Son Lux – ‘Tomorrows I’

Son Lux – ‘Tomorrows I’

Album / City Slang / 14.08.2020
Post pop exploratoire

Tomorrows I est le nouveau projet ambitieux du trio Son Lux. Première partie d’une trilogie, l’essence de cette nouvelle production est composée de fragments… et d’un discours amoureux. Enigmatique, frustrant, elliptique, l’album est autant une promesse qu’un espoir. Explications.
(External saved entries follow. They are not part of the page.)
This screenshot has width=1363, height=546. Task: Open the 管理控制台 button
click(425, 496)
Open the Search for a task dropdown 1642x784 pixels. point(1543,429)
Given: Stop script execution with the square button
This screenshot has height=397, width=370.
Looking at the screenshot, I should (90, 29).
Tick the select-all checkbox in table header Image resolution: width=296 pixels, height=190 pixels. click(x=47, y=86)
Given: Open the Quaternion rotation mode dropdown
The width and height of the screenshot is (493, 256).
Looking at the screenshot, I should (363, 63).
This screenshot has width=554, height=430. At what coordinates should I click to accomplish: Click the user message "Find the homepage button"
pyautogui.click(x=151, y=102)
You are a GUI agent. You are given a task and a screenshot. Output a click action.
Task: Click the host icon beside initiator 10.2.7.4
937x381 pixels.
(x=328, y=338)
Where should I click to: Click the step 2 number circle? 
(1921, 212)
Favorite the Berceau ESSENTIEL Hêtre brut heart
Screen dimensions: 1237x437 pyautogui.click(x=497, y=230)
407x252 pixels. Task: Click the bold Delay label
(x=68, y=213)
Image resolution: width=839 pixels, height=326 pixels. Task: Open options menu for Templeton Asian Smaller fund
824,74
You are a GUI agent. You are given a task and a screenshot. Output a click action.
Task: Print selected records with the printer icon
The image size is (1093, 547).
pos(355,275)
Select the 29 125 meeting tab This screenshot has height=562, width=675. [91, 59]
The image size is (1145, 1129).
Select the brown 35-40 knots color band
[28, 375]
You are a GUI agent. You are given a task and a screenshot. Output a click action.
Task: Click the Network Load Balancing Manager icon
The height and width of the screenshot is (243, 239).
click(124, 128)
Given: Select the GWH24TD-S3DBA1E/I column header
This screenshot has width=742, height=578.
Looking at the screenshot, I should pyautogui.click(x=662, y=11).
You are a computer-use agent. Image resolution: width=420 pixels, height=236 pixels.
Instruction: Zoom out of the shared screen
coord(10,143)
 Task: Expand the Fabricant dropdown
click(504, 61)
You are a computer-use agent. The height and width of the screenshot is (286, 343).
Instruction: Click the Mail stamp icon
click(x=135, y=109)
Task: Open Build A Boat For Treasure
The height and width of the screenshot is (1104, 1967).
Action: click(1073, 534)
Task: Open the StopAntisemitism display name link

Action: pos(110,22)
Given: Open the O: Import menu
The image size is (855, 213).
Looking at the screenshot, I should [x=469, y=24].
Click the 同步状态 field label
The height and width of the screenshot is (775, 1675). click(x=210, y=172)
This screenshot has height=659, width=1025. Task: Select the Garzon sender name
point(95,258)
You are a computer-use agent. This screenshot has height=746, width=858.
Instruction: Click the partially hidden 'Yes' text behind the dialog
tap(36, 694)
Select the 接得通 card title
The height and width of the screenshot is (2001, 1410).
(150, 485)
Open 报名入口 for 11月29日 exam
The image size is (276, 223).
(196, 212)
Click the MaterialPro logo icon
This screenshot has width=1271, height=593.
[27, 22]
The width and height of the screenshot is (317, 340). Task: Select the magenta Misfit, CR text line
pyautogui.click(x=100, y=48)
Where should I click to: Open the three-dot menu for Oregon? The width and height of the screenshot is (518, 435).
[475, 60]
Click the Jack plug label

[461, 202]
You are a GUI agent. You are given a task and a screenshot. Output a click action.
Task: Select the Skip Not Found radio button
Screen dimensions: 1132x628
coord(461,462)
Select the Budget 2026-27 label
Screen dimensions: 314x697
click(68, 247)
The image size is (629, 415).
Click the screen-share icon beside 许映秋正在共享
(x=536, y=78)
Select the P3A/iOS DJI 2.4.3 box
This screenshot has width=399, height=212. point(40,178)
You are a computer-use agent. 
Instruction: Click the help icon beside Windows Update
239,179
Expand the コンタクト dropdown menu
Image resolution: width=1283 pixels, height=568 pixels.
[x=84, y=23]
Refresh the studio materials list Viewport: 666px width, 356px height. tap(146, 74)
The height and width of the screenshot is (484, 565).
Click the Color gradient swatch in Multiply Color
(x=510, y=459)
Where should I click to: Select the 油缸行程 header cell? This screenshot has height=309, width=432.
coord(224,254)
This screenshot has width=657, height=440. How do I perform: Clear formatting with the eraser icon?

Depuis 2015, Son Lux n’a pas ménagé sa peine. Techniciens hors-pairs, explorateurs inlassables et inspirés, les trois collègues n’ont plus rien à prouver de leur créativité, ni de leur sensibilité mélodique. Ryan Lott, Rafiq Batia et Ian Chang sont insatiables et ont multiplié ces dernières années les reprises de leurs précédents albums, comme les projets solos, que ce soit en musique expérimentale, musique de ballet ou B.O. de séries télé. Cette crédibilité leur avait même permis de vaincre leur discrétion naturelle en manifestant leur crainte suite à l’élection de Trump, notamment dans les chorus de Remedy scandés par des centaines de voix anonymes. Cette peur viscérale se traduit encore aujourd’hui au sein de Tomorrows I : quand Remedy dénonçait la montée des individualismes et le mépris des autres, les ‘lendemains’ auxquels Son Lux – groupe-monde aux valeurs ultimes (utopiques ?) –  fait référence ici doivent nous permettre de nous regarder en face, les uns les autres, et surtout, les uns avec les autres.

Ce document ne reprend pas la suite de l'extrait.